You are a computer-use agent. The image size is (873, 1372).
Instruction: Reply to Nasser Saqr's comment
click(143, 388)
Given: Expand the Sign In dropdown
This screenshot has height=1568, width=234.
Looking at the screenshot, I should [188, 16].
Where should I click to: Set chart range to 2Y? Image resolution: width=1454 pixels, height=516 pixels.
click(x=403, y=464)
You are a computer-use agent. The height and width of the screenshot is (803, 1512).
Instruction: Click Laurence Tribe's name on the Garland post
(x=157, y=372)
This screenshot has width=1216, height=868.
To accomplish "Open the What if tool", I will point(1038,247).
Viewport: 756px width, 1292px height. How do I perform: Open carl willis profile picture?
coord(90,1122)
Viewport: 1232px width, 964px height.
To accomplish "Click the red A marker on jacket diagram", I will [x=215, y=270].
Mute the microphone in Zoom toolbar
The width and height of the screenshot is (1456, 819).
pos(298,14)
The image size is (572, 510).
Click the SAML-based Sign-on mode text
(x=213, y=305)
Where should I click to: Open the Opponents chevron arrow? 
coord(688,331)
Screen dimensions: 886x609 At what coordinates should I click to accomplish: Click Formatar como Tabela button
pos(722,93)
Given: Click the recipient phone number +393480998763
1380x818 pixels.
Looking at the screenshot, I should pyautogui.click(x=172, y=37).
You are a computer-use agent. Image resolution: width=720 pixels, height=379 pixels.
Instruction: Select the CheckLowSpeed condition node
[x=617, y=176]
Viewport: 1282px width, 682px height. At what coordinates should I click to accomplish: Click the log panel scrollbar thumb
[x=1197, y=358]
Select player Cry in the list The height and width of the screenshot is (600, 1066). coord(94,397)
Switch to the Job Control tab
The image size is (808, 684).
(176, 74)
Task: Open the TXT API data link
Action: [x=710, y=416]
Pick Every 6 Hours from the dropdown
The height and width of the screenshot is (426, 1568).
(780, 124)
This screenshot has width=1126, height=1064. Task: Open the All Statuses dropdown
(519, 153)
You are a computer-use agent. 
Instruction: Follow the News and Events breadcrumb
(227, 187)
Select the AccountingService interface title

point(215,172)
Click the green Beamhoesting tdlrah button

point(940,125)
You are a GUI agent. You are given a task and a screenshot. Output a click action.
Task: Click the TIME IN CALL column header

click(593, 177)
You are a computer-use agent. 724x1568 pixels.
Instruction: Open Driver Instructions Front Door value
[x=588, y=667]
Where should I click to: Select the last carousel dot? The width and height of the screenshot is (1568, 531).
_ _ _ _
### ABOUT THIS EXERCISE
Quote, word for word, every line starting at the one that contains "The image size is (808, 684)." and ending with the final line of the entries.

### WRITTEN SOLUTION
The image size is (808, 684).
(176, 74)
Task: Open the TXT API data link
Action: [x=710, y=416]
Pick Every 6 Hours from the dropdown
The height and width of the screenshot is (426, 1568).
(780, 124)
This screenshot has width=1126, height=1064. Task: Open the All Statuses dropdown
(519, 153)
You are a computer-use agent. 
Instruction: Follow the News and Events breadcrumb
(227, 187)
Select the AccountingService interface title

point(215,172)
Click the green Beamhoesting tdlrah button

point(940,125)
You are a GUI agent. You are given a task and a screenshot. Output a click action.
Task: Click the TIME IN CALL column header

click(593, 177)
You are a computer-use agent. 724x1568 pixels.
Instruction: Open Driver Instructions Front Door value
[x=588, y=667]
Where should I click to: Select the last carousel dot? The width and height of the screenshot is (1568, 531).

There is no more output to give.